Paris : ville de lumière et de galère

Niveau photo, alors qu’il se fait la main sur tout ce que l’ex-république soviétique a de plus équivoque et de surréaliste – “là-bas t’as souvent l’impression d’être dans un film de Kusturica” explique t-il – Boris se prend à rêver plus grand. Ses photos rejetées des rédactions de Vice et d’autres magazines spécialisés, il rassemble de l’argent, ses affaires et saute dans l’avion direction Paris  : 

Adolescent, je voulais me tirer de Bulgarie et m’installer en Europe de l’Ouest. Je trouvais que Paris était un centre culturel important et je me suis dit que je pourrais développer mes idées plus aisément ici que là-bas. Je suis arrivé avec un sac à dos et je suis resté.
Ce qui m’intéresse, plus que le graffiti, c’est la vie de ceux qui le pratiquent. Pour moi, une pièce finie n’a pas un grand intérêt. C’est ce que j’essaie de montrer avec The Grifters. 

“La prison te change”

En mai dernier, la nouvelle tombe. Interpellé par la cellule anti-graffiti, Boris est incarcéré pendant quatre mois dans l’attente de son jugement. Comme pièce à conviction : une vidéo où l’intéressé fait le zouave façon “Harlem Shake” devant un métro peint. L’affaire fait le buzz. La police tient son gros poisson.

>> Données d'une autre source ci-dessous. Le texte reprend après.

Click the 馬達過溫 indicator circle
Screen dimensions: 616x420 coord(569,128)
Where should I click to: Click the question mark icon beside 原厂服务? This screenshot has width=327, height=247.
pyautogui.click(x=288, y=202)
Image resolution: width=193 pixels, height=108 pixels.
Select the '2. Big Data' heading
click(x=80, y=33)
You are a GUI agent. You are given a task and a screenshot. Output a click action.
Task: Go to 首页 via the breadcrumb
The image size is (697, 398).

Quand on l’interroge sur son arrestation, Boris ne s’en étonne en aucun cas, lui qui montrait son visage à chaque vidéo qu’il publiait :

Bien sûr que je m’attendais à être arrêté ; ça a pris un bout de temps. Afficher mon visage c’était surtout une manière de désacraliser les choses. Comme une manière de dire aux graffeurs : “arrêtez de vous prendre au sérieux, le graffiti ce n’est rien“.

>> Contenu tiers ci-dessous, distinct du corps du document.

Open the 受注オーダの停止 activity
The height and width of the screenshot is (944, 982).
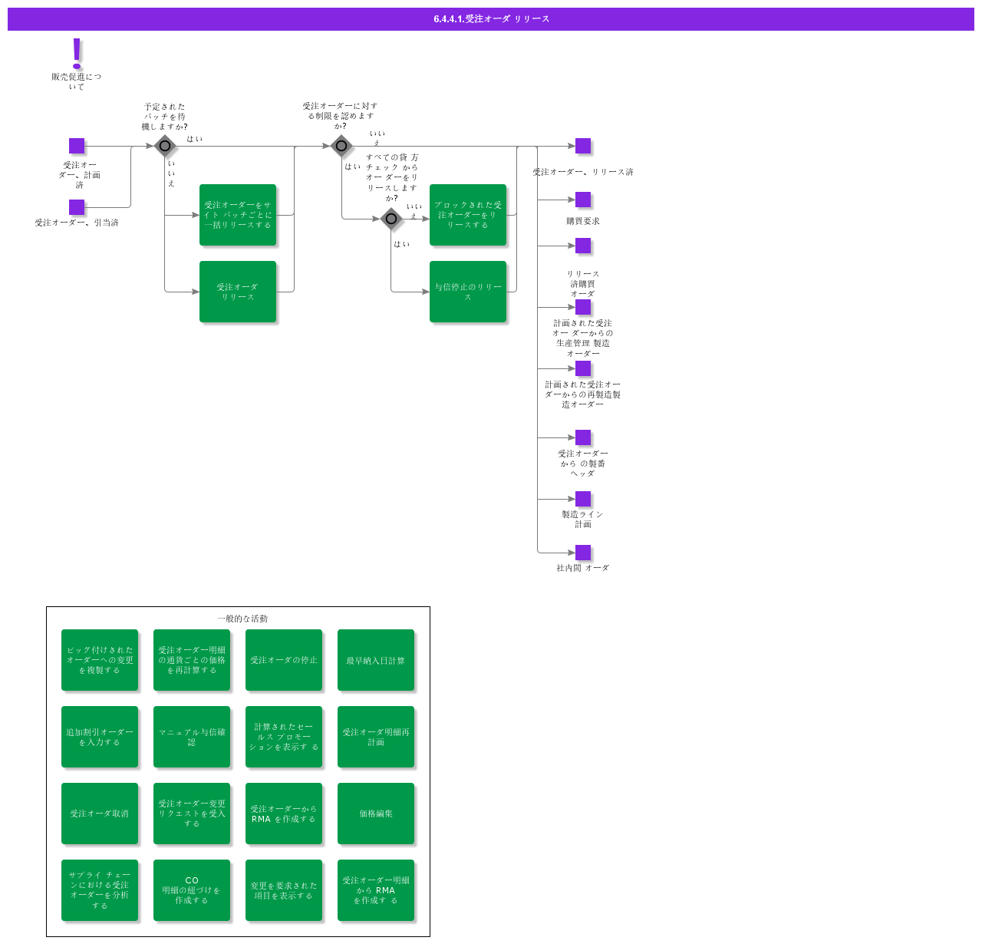[284, 660]
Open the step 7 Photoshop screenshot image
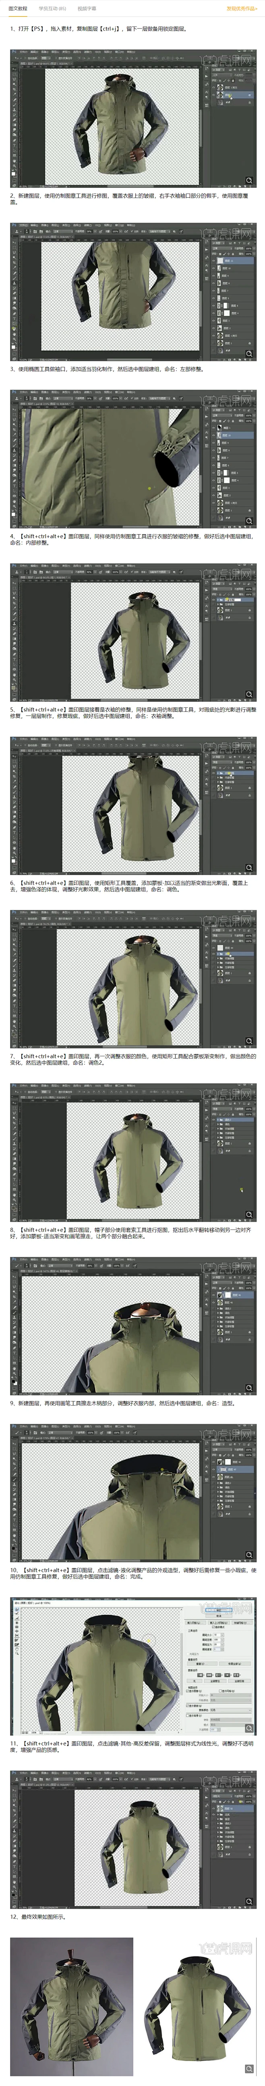 tap(133, 1151)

Son séjour au trou, Boris ne l’évoque que par touches. Le jeune homme parle de longues vacances où il a eu le temps “de réfléchir, de lire et faire du sport”. La prison l’a changé, conclut-il, rendu plus fort à accomplir ce qui compte vraiment. Cette première exposition est une manière de remettre la machine en branle. Tourner une parenthèse et entamer un nouveau chapitre de son épopée.